Thursday, June 23, 2005

Long Tail

Quote from The Long Tail blog. It's all about using referrer networks and working out good "recommendations" (eg. per Amazon product pages) based on other peoples tastes, p2p networks are related too by their nature. Very thought provoking.

The problem with social software as a recommendation network has its roots in the problem of social software itself. "Friend" is a pretty blunt instrument when it comes to describing relationships, especially in matters of taste. The sad reality is that most of my friends have rotten taste in music (I don't hold it against them), while the music recommendations I actually follow are mostly from people I've never met, be they Rhapsody editors or MP3 blogs. Same for virtually every other narrow category where I need advice; odds are that the real subject matter experts aren't anyone I know. In other words, the assumption that there's a correlation between the people I like and the products I like is a flawed one. To use an analogy, Bill Joy, the co-founder of Sun Microsystems, famously uttered this truism (now known as Joy's Law): "No matter who you are, most of the smartest people work for someone else." The same might be said of recommendations. No matter who you are, someone you don't know has found the coolest stuff. Compounding the problem, the people whose recommendations I trust in music are different from those whose recommendations I trust in movies. Gadgets are yet another group of mavens, as are games and books. Indeed, although I have dozens of "trust networks" (usually formed by reputation and experience, not personal relationships), most of them have nothing in common with each other, and almost none of them I consider friends. Some of them aren't even human--they're software. In a sense, you can think of all your filters as being part of orthogonal trust networks, often with the only common member being yourself. They rarely, if ever, overlap. Thus any service that tries to condense all of your different planes of influence into a single dimension is going to fail, at least as far as useful recommendations go. That isn't to say that such services shouldn't offer playlist sharing and Amazon wishlists, only that I'm likely to find better advice elsewhere.

Friday, June 03, 2005

Cars, Parties, Job, Dates

Wow it's been a while since I last wrote.

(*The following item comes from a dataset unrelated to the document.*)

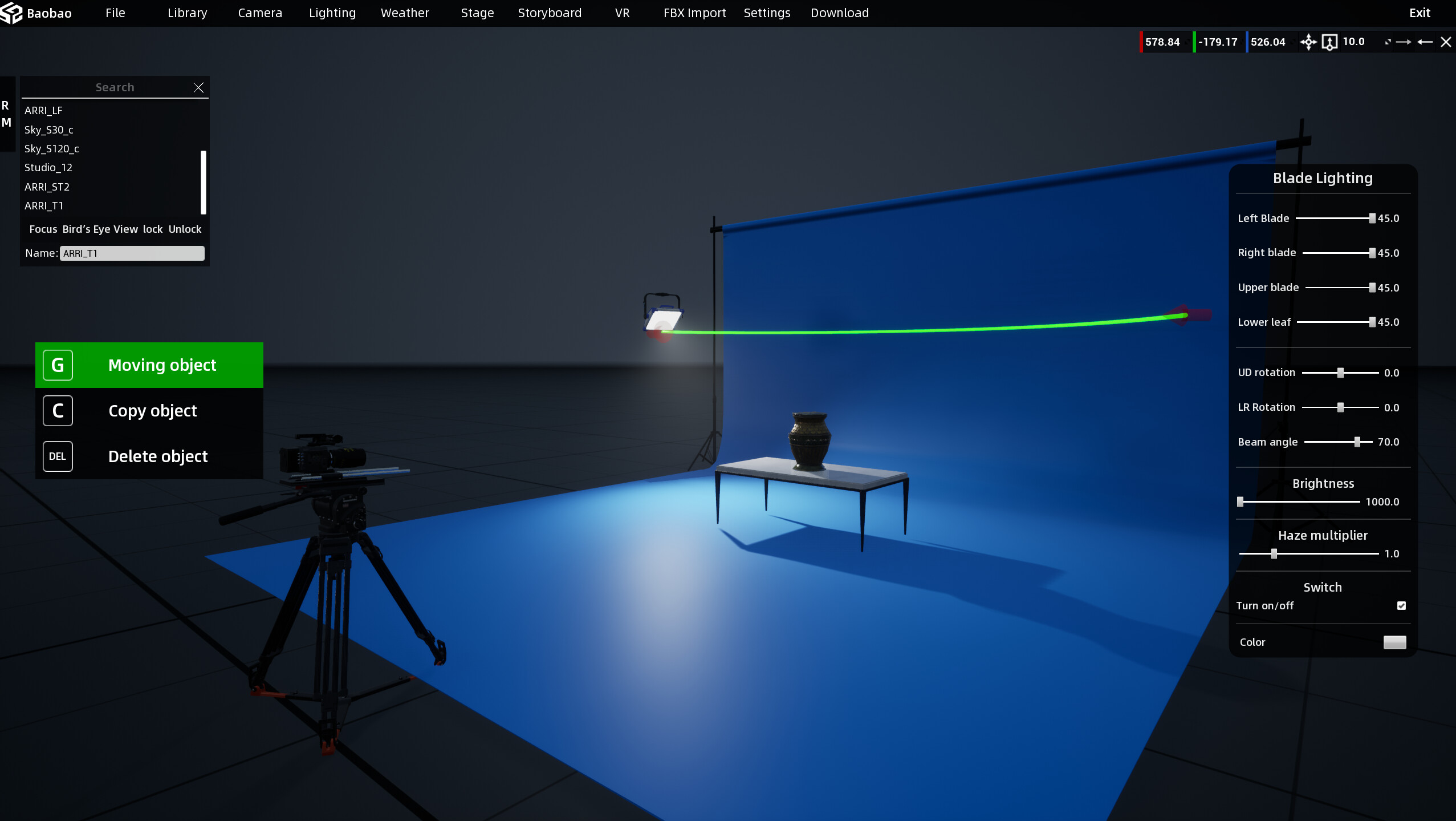1456x821 pixels.
Task: Open the R sidebar panel
Action: [x=6, y=105]

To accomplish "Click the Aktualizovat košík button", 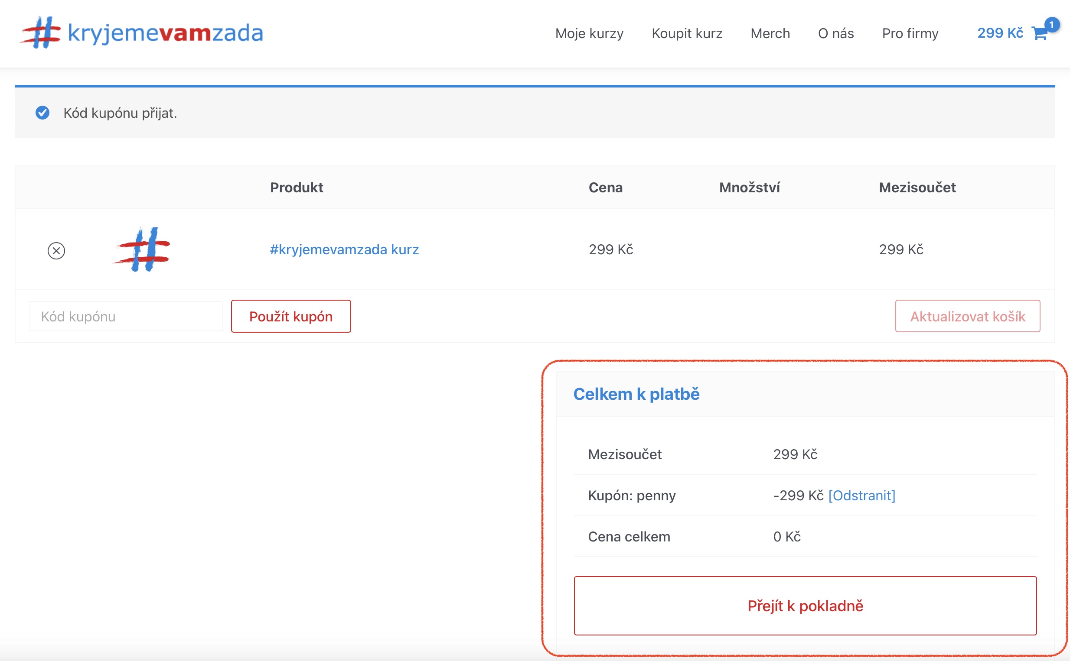I will click(967, 316).
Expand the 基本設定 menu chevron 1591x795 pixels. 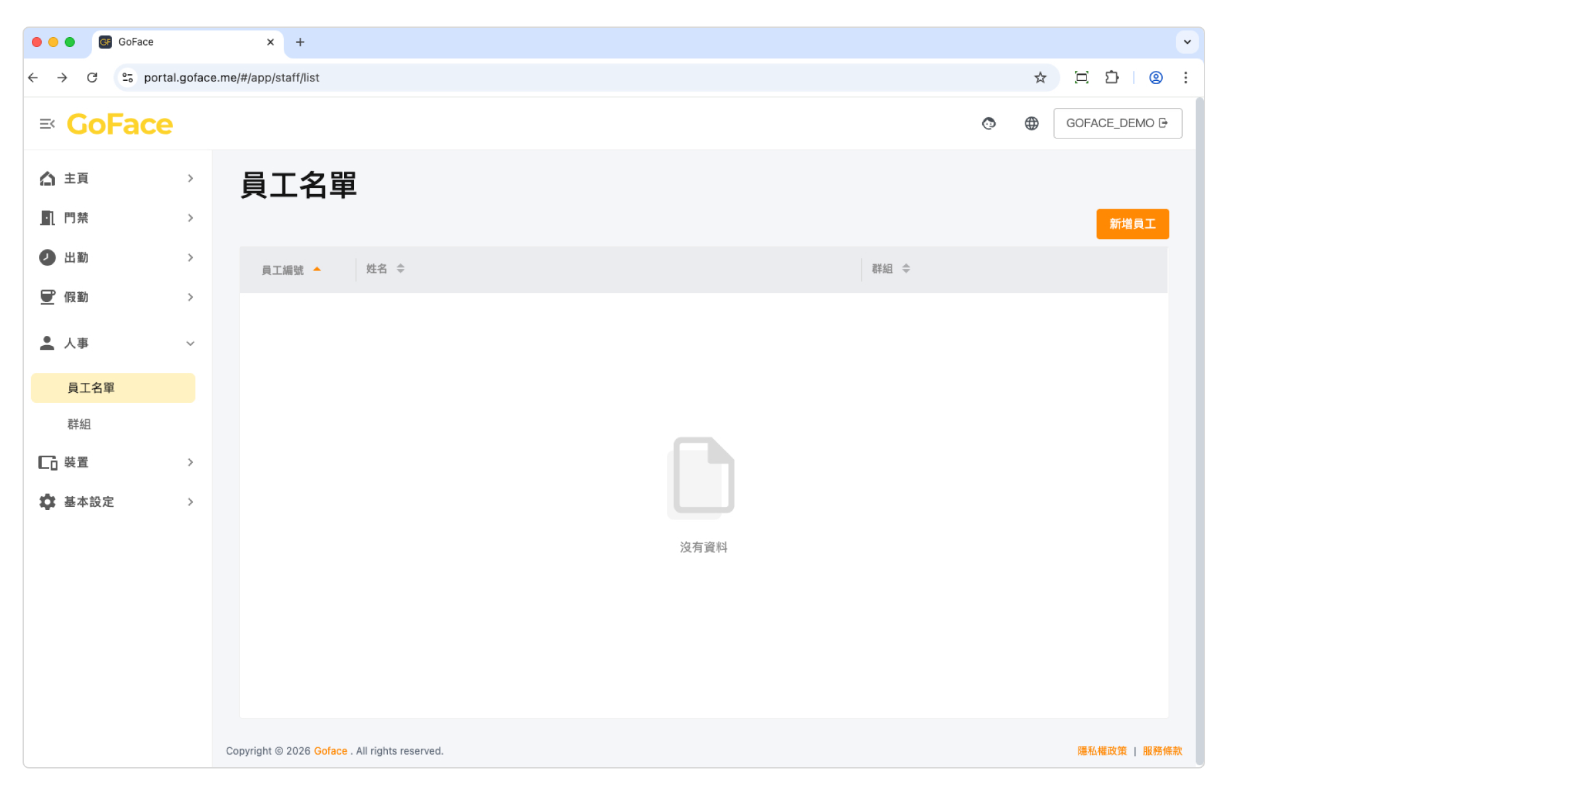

Done an awful lot - maybe that's why I haven't got round to posting, having been so busy. My life is definitely taking a turn for the better: my car is finally back on the road again (yahoo!) - originally with the intention of selling it, assuming I couldn't get any more computing work, but it's worked out I don't need to now; I've had a date recently with someone I met from a dating website that went well and 2nd date is this weekend (plus lots of fun chatting online in the evenings); the job thing is sorted; and I've been to a great party recently too.

The last two weeks at work have just been really hectic - with end-of-the-month time and a bank holiday weekend to boot. I've done more than the equivalent of a full-time week and all that while trying to arrange car insurance, it's servicing/work on it (ouch... new clutch, flywheel, 4 new tyres, ...), and catch up with other important things.

It's all beginning to look quite rosy in fact. Like it! More details on everything later, as it all progresses if appropriate. I'm too busy to write more now!